"could not find cert file" renewing SECOND domain


#1

I am trying to renew several domains. I had to use the standalone module when I first got the certificates, and so I modified the renewal instructions to use that. The renewal succeeded fine for my first attempt.

The instructions claimed all the files should be right where they could be used, but I discovered this was not true. Instead of being in /etc/letsencrypt/live/example1.com, they were in /etc/letsencrypt/live/example1.com-0001. I moved the old directory to example1.com-0000 and the new directory to example1.com, restarted the web server, and found the new certificate live.

But when I tried to repeat the process only changing the domain name, I got an error:

$ ./letsencrypt-auto --standalone --standalone-supported-challenges tls-sni-01 --server https://acme-v01.api.letsencrypt.org/directory certonly -d example2.com
-n Updating letsencrypt and virtual environment dependencies…
-n .
-n .
-n .

Running with virtualenv: sudo /Users/michael/.local/share/letsencrypt/bin/letsencrypt --standalone --standalone-supported-challenges tls-sni-01 --server https://acme-v01.api.letsencrypt.org/directory certonly -d example2.com
could not find cert file
$

Thinking maybe my moving directories confused something, I moved the directories back the way they were and tried again, without any success.

What am I doing wrong?


#2

After wrestling with this a bit further, I found the logs in /var/log/letsencrypt, which suggested that I hadn’t properly moved the directories back. When I fixed that, suddenly the second domain renewal worked. However, there is still the question of why the files are not being put in the same directory as before. How can I get this to happen so I don’t have to edit my server config files to point to the new keys?


#3

@michael314, I think you found a bug in the renewal process; when you say that “the renewal succeeded” but the files ended up in a different directory, I would not regard that as a renewal at all, from the client’s point of view, but rather as creating a totally independent cert that applies to the same names. (The client apparently does not know that these certs are related to each other in the sense that you meant for the new one to replace the old one.)

Can you tell me more about how you tried to do the renewal, like what command you used the first time? Did you ask for exactly the same names as before, including any www. names? The way that the renewal logic currently works – and we’re trying to create some more convenient alternatives – would require you to explicitly ask for every single name that the original cert covers, or else the client thinks that you want a new, independent cert.

The reason that moving things around doesn’t work has to do with the renewal configuration files (in /etc/letsencrypt/renewal), but I wouldn’t really suggest editing those. Instead, we should ideally figure out what went wrong with the client and how to fix it.


#4

Thanks @schoen for your reply. After I figured that last part out, I renewed the rest of my domains. When I was done I noticed that only two of them has a -0001 suffix created for them, including the very first domain I had tried to renew.

Somewhere in one of the output messages I saw, and now I forgot where it was, it seemed to suggest that when I initially obtained the certs, I somehow got the certs for the two domains which had -0001 suffixes created using a different command line from the others, I think both using a single invocation of letencrypt-auto. However I could not find my notes from the original cert creation so I don’t have a record of what that command line actually was, all I have was the command creating them one at a time.

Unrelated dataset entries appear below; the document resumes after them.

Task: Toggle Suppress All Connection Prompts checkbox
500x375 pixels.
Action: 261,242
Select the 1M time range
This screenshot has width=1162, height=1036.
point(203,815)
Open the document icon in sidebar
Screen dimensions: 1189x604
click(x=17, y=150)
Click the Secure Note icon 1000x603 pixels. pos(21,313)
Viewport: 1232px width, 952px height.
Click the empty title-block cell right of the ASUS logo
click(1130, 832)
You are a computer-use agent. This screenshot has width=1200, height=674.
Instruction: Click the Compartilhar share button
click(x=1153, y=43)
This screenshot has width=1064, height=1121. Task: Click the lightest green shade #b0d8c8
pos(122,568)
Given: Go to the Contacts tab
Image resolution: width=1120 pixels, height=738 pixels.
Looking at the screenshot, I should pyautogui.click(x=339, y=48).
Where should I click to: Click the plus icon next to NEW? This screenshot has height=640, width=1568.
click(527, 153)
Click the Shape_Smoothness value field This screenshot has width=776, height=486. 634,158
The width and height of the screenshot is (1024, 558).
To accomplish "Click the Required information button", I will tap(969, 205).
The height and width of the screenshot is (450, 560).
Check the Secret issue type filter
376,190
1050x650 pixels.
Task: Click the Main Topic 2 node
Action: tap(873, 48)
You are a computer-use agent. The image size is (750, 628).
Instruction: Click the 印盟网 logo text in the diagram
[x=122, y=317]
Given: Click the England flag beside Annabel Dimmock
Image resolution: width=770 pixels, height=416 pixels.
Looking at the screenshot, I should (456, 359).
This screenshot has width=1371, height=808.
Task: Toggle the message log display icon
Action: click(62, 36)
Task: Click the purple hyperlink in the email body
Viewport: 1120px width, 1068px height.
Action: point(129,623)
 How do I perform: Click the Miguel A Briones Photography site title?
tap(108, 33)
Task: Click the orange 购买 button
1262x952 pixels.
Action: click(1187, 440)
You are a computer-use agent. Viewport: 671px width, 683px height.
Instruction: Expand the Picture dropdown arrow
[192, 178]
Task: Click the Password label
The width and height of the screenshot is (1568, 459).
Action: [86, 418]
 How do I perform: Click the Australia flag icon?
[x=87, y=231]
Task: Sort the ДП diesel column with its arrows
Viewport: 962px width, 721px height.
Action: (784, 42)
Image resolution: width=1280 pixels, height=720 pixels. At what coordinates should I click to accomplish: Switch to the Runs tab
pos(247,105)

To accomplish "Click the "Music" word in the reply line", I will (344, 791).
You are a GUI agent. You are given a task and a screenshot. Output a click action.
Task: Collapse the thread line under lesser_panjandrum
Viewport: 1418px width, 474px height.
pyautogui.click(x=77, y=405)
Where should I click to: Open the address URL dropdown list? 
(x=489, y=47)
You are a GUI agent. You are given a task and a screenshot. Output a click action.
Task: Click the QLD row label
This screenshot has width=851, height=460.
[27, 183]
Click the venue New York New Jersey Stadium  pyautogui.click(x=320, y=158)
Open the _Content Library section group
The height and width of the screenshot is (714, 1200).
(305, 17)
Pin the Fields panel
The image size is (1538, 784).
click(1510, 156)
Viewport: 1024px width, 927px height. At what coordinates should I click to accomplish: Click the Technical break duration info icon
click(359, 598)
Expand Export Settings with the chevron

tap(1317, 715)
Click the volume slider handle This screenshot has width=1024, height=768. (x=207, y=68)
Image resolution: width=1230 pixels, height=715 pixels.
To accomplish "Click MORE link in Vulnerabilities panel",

I did notice that when I tried to renew them all on the same command line separating each domain by a space the message it gave suggested to me that I might be doing something wrong - does this generate a single certificate for all these domains? If so, this may have been what I originally did, but in renewing I wasn’t sure this was something I should do.


#5

@michael314, yes, currently there is no way to ask the client to renew multiple certificates at once (we’re working on that now). If you run the client with a long list of -d values, you’ll get a single cert containing all of the domains that you specified. If you have an existing cert that contains a subset of those domains, the new cert containing all of them will replace that existing cert, unless you said --duplicate or indicated this preference in the menu.

Right now the only way to use the client to “renew” an existing cert is to specify exactly the list of domains that that existing cert contains when re-running the client (no more and no fewer). Once we have the renew client verb in place, it may have different behavior for this.